Thanks for the tip; I sure am going to try it! I have a pair of patent wedges from five years ago that is still slightly tight!


----------



## Pearlicious02

Chinese Warrior said:


> Thanks for the tip; I sure am going to try it! I have a pair of patent wedges from five years ago that is still slightly tight!



Hey I just expanded my patent Vara this morning. It's not the first time I've done it and the method had been successful each time.
1) wear a pair of thick socks. Then put on your SF shoes.
2) warm up the areas you want to expand with a hairdryer, set to high heat, medium blower. Spread ur toes as u are blow drying the shoe for further expansion. Do this for about 3min for each shoe. 
3) wait for the shoes to cool down. Do not remove the shoes until it has completely cooled down. 
4) take off the socks and try the shoes again.  VOILA!

Hth!


----------



## DreamingBeauty

I have just 1 Vara, the style with the short block heel in a beautiful purple color.  I bought it at a great deal at Nordstrom Rack so I am fine with the value for what I paid but no, I don't think it's worth the full retail.  It is comfortable for all day and I probably get more compliments and looks on it than any other shoes I have.  It's held up fine, but I have only worn it maybe 5 times and it was just for work where I do light walking around on mostly carpet, I don't think it's a workhorse type of shoe you want to be walking miles on pavement in.

It is not a soft slipper like shoe though.  If you are looking for that I recommend AGL, I have a lot of their shoes and they are very soft leather and comfortable (much better quality and comfort than Tory Burch).  I also think Ferragamo runs smaller compared to most shoes, mine is a size 11 and I normally wear a 10, I don't think I could have comfortably gone smaller.


----------



## jburgh

I own, several brands and find Ferragamos to be very comfortable.  I wear flats or low heels.  For me it really depends on the actual style, as to the best fit.  I have Tods that are awesome and awful, same goes with Choo, Prada, Chanel, BV, and so on.  What I like about Ferragamo is the range of widths.  If I need a little more room, I can go with a "C"  Typically I wear a 9B, but can also do a 8.5C.  
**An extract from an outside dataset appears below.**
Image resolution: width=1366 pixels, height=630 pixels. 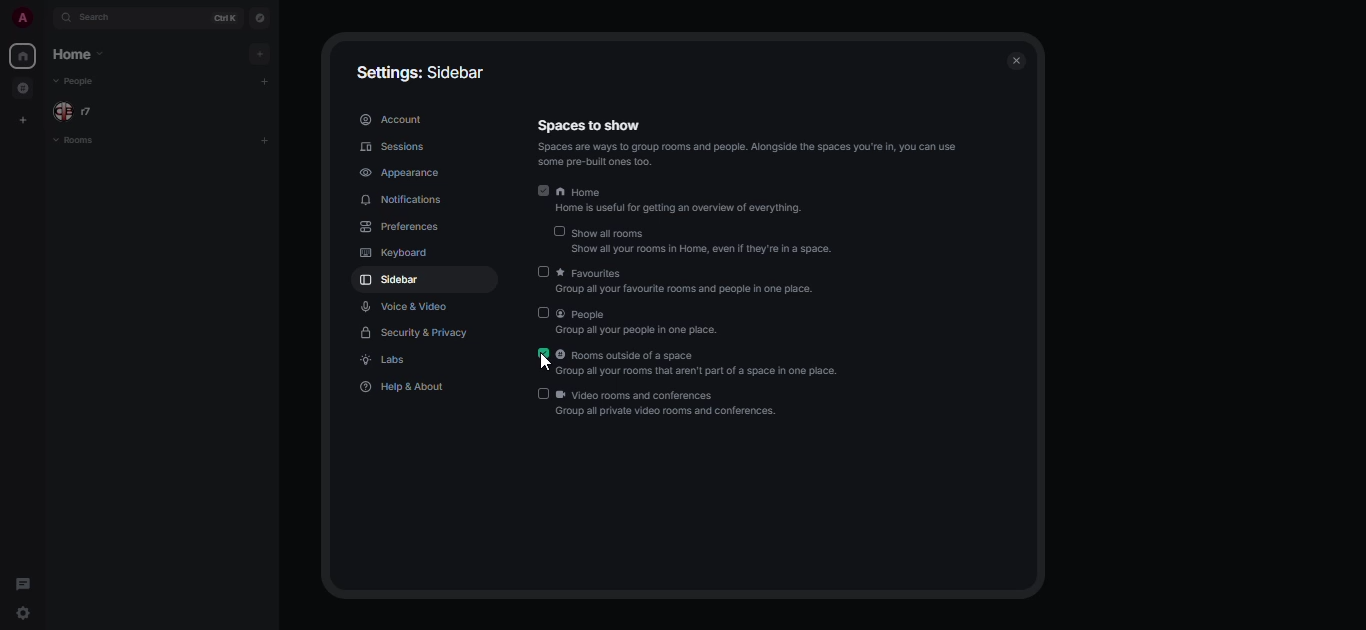 What do you see at coordinates (22, 55) in the screenshot?
I see `home` at bounding box center [22, 55].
As far as wear, I get the Vibram sole protectors put on every leather soled shoe, and this has really helped with wear.  Other thn this, I do not have any quality or lasting wear issues with any brand except some Loro Pianas.


----------



## Silkpearl

Chinese Warrior said:


> Hi ladies! I like to throw this out in the open. I currently own three Varina/Vara and one pair of sandals from Ferragamo. I will be honest to say that they are not totally comfortable! Plus, the glue from one pair is starting to give way!! My Tory Burch Reva is more comfy. As such, I have started to think if I should continue to buy Varina/Vara? I love the brand, the aesthetics of this brand is very appealing to me. OR, I should branch out in TODs? Or, are shoes just not worth the investment? They show wear and tear so quickly! And other brands, of course. Hoping to hear some experiences..cheers!


I find my patent varinas very comfortable without any breaking in, my patent sissi wedges needed a little breaking in via the thick sock method but are now a perfect fit to wear all evening. The main property of the Ferragamo cut that I love is that it makes my feet look smaller, slimmer and more elegant without gapping at the sides. For me, that makes the brand worthwhile, even better if I catch a bargain in the sale!


----------



## jaztee

I feel like I don't wear my patent Varinas as often as I could because I still get slight rubbing on the side of my heel with them. But their timeless design and pretty colours can't be beaten. 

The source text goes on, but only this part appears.